Update comes amid continued severe‑weather volatility in Canada, with insurers and bank‑owned carriers reporting a mix of large wildfire and hail losses

TD Bank expects $7 million in Q1 catastrophe claims

Catastrophe & Flood

By Josh Recamara

TD Bank Group expects to record about $7 million in catastrophe-related insurance claims, after reinsurance and before tax, in its Wealth Management & Insurance segment's first-quarter results. 

The company is set to release its Q1 financial results on Feb. 26.

The bank defines catastrophe claims as insurance claims arising from any single event in the relevant fiscal quarter where aggregate claims are equal to or greater than an internal threshold of $5 million before reinsurance. TD said this internal threshold may be adjusted from time to time. 

The total catastrophe figure represents the estimated pre‑tax cost of claims net of recoveries from related reinsurance coverage and, where applicable, includes the cost of reinsurance reinstatement premiums. Catastrophe claim amounts are recorded in Insurance service expenses, while related reinsurance recoveries are reflected in Other income (loss) on the Bank’s consolidated statement of income.

Smaller than 2025 cat hit, but part of an ongoing trend

The latest estimate follows a heavier quarter of catastrophe activity in 2025. In its third quarter last year, TD said it expected to report approximately $36 million in catastrophe‑related insurance claims, after reinsurance and before tax, against a backdrop of severe hail and wildfire events in parts of Alberta and British Columbia.

By contrast, the $7 million now guided for the first quarter points to a lower level of cat activity, but still exceeds the Bank’s $5 million internal threshold and adds to a recent run of quarters in which that threshold has been crossed. While the amount is not expected to be significant at the consolidated bank level, it remains a notable driver of quarterly variability within the Wealth Management & Insurance segment.

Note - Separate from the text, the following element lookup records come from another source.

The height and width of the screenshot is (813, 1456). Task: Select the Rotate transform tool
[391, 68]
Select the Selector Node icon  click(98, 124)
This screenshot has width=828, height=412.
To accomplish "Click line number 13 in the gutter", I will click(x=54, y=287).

Severe weather and reinsurance context

TD did not disclose the specific events behind the latest estimate. The update comes amid continued severe‑weather volatility in Canada, with insurers and bank‑owned carriers reporting a mix of large wildfire and hail losses alongside more frequent mid‑sized storm and flooding events.

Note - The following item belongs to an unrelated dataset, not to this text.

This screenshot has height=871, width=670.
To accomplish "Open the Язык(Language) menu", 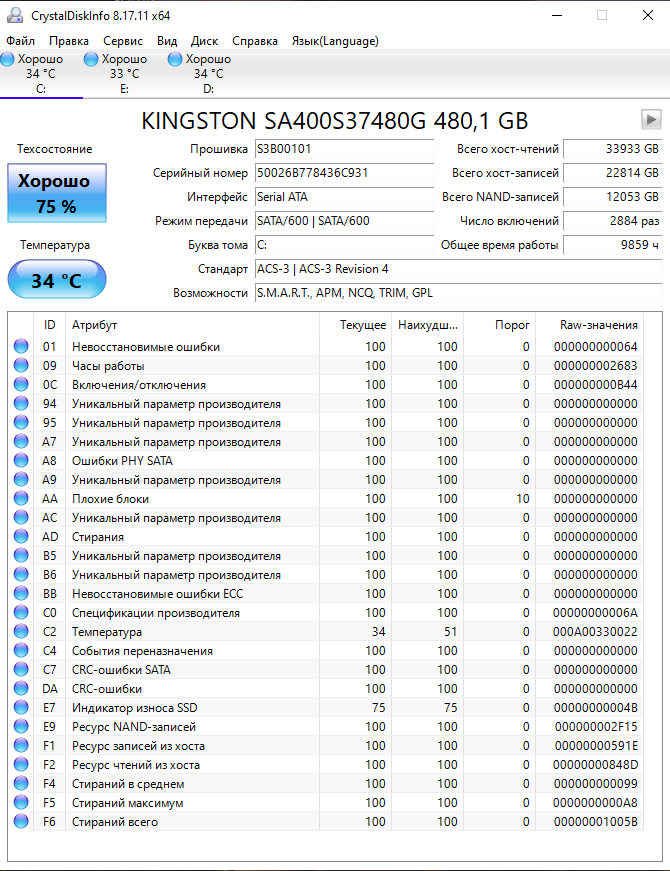I will [334, 41].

That backdrop has contributed to higher catastrophe reinsurance costs and tighter terms for writers with property exposure, prompting closer attention to catastrophe appetites, retentions and portfolio mix.

TD’s disclosure is the latest in a series of cat‑related updates from major Canadian market participants, underlining that property‑linked business within diversified financial groups remains exposed to the same climate‑driven loss trends affecting standalone P&C insurers.